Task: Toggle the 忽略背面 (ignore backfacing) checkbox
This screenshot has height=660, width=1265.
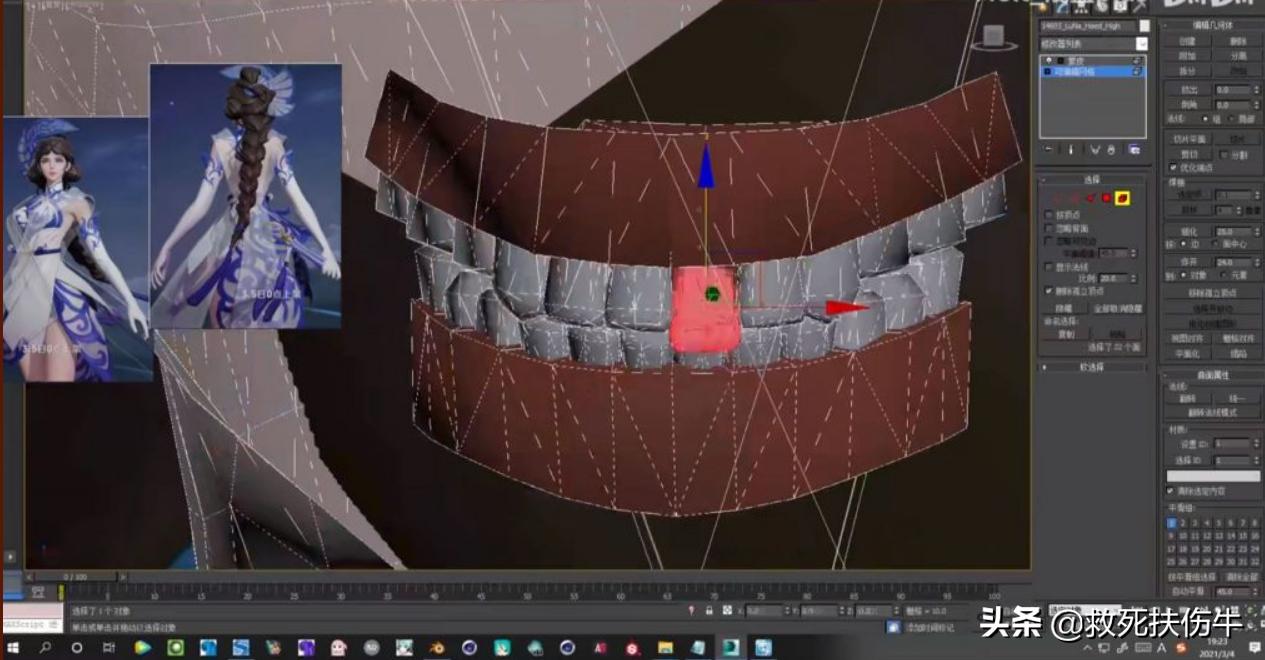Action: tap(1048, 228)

..........

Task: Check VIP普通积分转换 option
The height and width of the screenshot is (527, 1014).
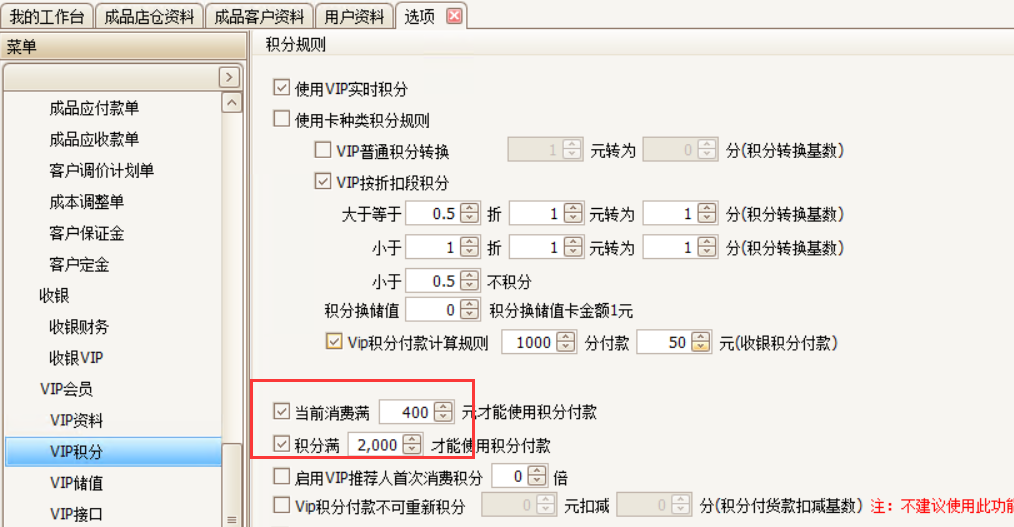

..........

▶ _Directions_:
Only the lines holding the string "Task" are needed; copy each of them from the material above.

▶ _Answer box_:
Task: Toggle the 忽略背面 (ignore backfacing) checkbox
Task: Check VIP普通积分转换 option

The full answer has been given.